### To do
Between the line containing "Instruction: Close the 愿望魂师 dialog" and the line containing "Image resolution: width=362" lies a run of lines; give that run again exactly, with both of those lines, and nothing else from the entries below.

Data to use Block Start

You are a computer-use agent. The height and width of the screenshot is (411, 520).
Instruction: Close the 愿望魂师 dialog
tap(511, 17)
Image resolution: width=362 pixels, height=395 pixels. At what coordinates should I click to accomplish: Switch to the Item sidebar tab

Data to use Block End
Data to use Block Start

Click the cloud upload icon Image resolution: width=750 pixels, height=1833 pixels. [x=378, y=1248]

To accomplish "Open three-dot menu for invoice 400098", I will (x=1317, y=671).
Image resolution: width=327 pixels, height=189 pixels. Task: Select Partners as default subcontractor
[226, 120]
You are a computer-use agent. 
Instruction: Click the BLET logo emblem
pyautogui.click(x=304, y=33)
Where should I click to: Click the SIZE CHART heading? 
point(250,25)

Data to use Block End
Data to use Block Start

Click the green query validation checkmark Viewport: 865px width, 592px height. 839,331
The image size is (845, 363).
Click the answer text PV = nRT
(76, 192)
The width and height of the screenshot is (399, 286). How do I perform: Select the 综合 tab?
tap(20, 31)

Data to use Block End

### Output for this exercise
Instruction: Close the 愿望魂师 dialog
tap(511, 17)
Image resolution: width=362 pixels, height=395 pixels. At what coordinates should I click to accomplish: Switch to the Item sidebar tab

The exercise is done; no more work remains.